Problem to work on => Transcribe this listing exactly; omit the pictures.

*** Entries shown ***

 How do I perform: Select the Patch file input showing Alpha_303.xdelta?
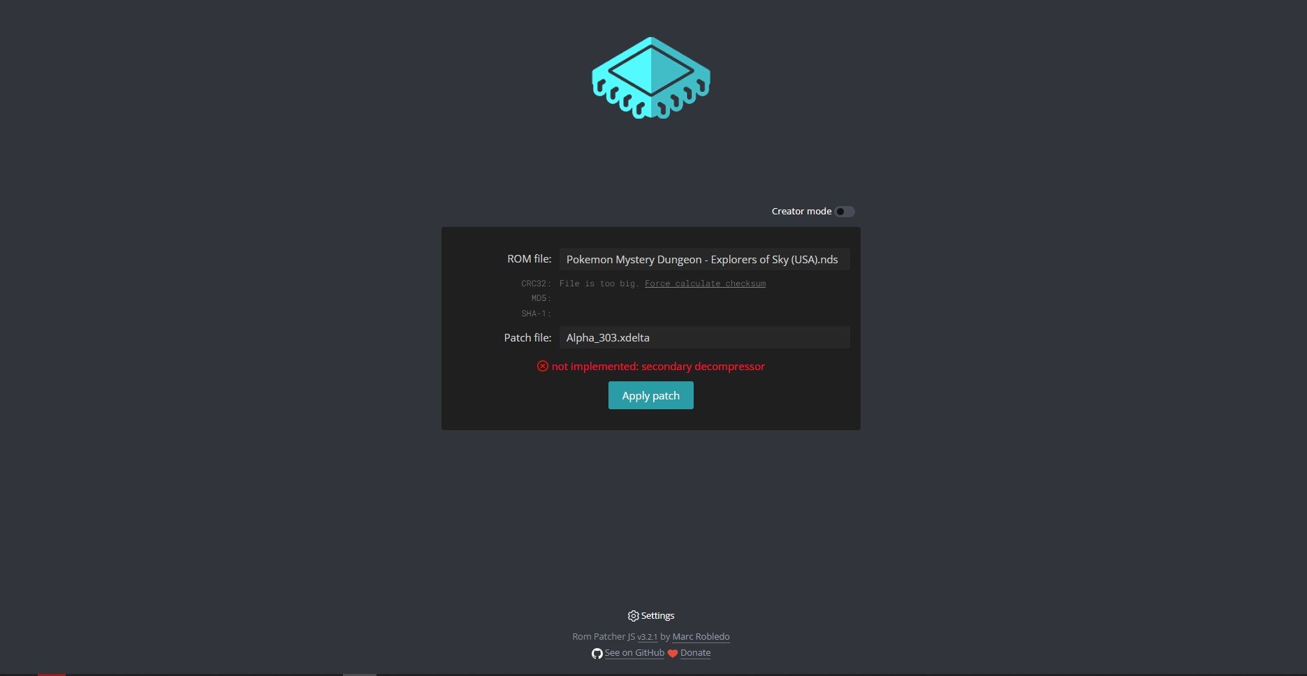(704, 337)
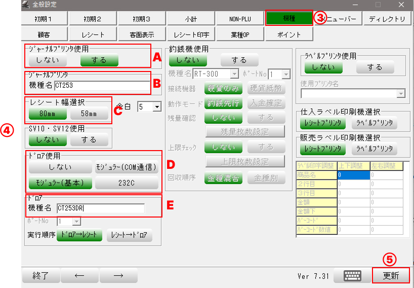Screen dimensions: 414x288
Task: Click the right arrow navigation button
Action: tap(118, 275)
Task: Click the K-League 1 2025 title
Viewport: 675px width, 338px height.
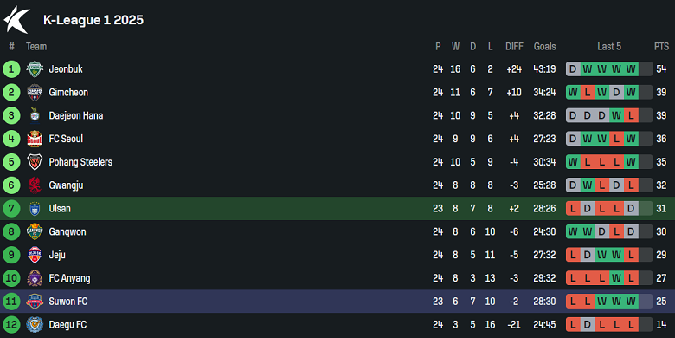Action: pos(93,20)
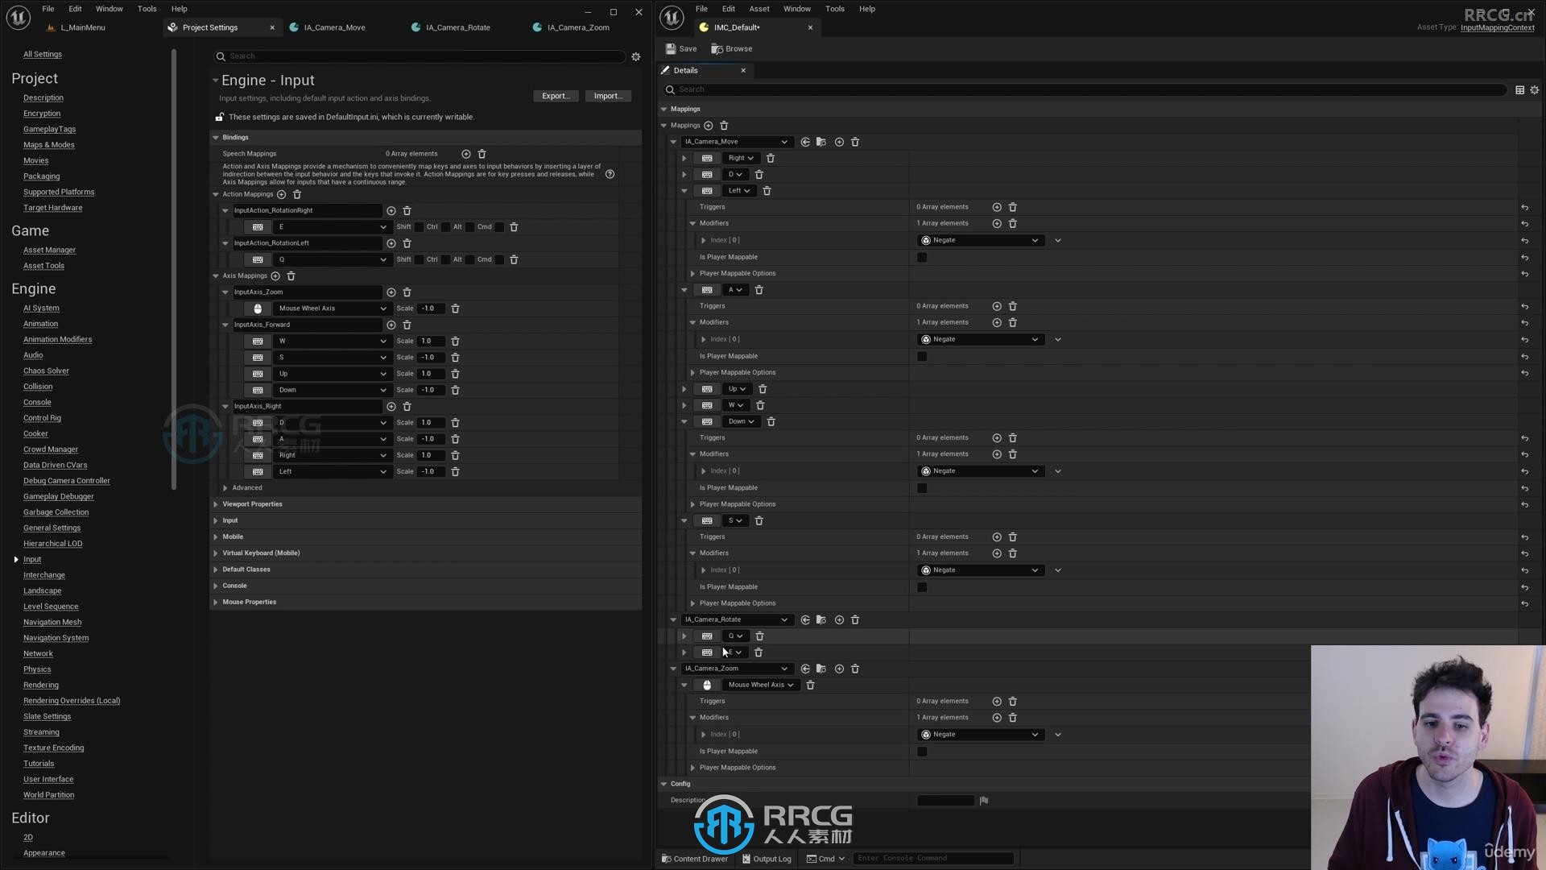The height and width of the screenshot is (870, 1546).
Task: Click the Details panel search input field
Action: 1089,88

*** End of Entries shown ***

Output of the task =>
 How do I perform: Select the Patch file input showing Alpha_303.xdelta?
(704, 337)
Screen dimensions: 414x288
Task: Click the right arrow navigation button
Action: tap(118, 275)
Task: Click the K-League 1 2025 title
Viewport: 675px width, 338px height.
Action: pos(93,20)
The height and width of the screenshot is (870, 1546).
Task: Click the Details panel search input field
Action: 1089,88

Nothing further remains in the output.